"Ava is One in a Melon" - I think my subconscious mind was (& is) ten steps ahead of me. This was Ava's 1st Birthday Party back in September - before her surprise diagnosis in December. Her Watermelon themed party had a cute quote "One in a Melon." More like 1/20,000-30,000 US (which is sorta like 1/1,000,000!).
I haven't yet shared how we ended up with this crazy diagnosis. Let's just say I went in for one thing & came out with another...something way worse than I ever anticipated. Notice Ava's head in this picture? It's crooked. In fact I noticed her crooked head when she was about 2.5 months old & went to the pediatrician. He said it was likely Torticollis. "Switch the way I held her, sit on the opposite side of the sofa, & do these stretches at home every diaper change, & if it was still a concern at her 6 month check-up, then we would address it then " he said. Really??? That's it I thought? So...I kinda did what he said, but nothing really changed. After a couple weeks I found a Chiropractor. Ava went to her for 8 weeks, 2 times a week but still no real changes. I didn't notice it then, but now that I keep a journal on her neck issues, it seemed to correct & then regress itself every 10-15 days...meaning - it's crooked for that period of time, then straight for that period of time...& so on and so forth. Talk about frustrating. Every time she'd go "straight", I'd think we were over it. But nope. We're still dealing with it. I took her to a new pediatrician, the best in our valley, enrolled her in our AZ Early Intervention Program for Physical Therapy, but still no progress. After a Ophthalmologist told us her eyes were good, the Cardiologist told us her heart murmur had improved, & the Neurosurgeon said her MRI & X-Rays were fine, the only other testing to do was Genetics. During this whole ordeal her Physical Therapist (for Torticollis originally) found a rare version of Torticollis called BPTI: Benign Paroxysmal Torticollis of Infancy. It sounded JUST like Ava!!! Basically, these kids had bouts of Torticollis that would come & go; the typically came from families that had a history of Migraines. This was it!!! This was what Ava had! I was so excited she had this "rare" version that I 100% believed it AND told every doctor we'd see all about our hypothesis & how we were just going through the testing to rule other (unheard & unlikely) things out. The great thing about BPTI was that Ava would grow out of it. Some articles said 18 months, some articles said they may go up to 5 years of age with this crooked neck thing. I could deal with that, because I knew if they found anything other than, especially if it was the Genetics Doctor, that it'd be MUCH worse.

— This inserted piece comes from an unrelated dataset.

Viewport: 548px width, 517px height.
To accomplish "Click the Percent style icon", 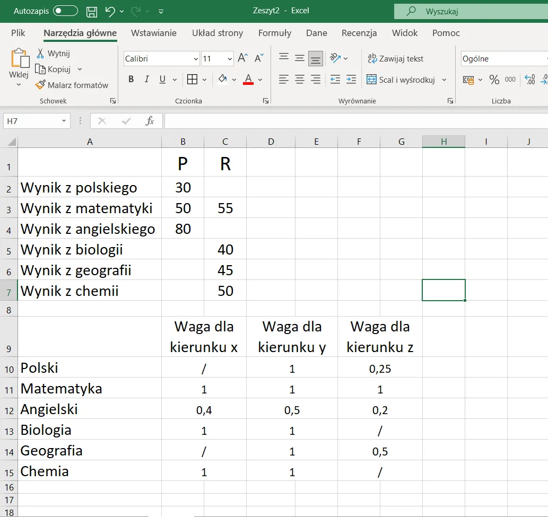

And so...we went by ourselves to see the Genetics team - and a simple little "swab test" led to the Doctor throwing out this crazy shit about Williams Syndrome...and have I ever heard of it? She wasn't "sure" but Ava had a couple characteristics: starry blue eyes & soft skin (baby skin if you ask me). I was a mess after that visit. And I somehow refrained from looking it up online. I was just so angry that she'd guess such a thing when I was there for a black & white Test - no wishy washy guesses! But she was freaking right. Even when the PT & Pediatrician also gave me perplexed looks as if they didn't see what the Genetics Doctor was guessing...but...she was right. And that damn crooked neck has nothing (that she knows of), to do with it! Went in for one thing, came out with another!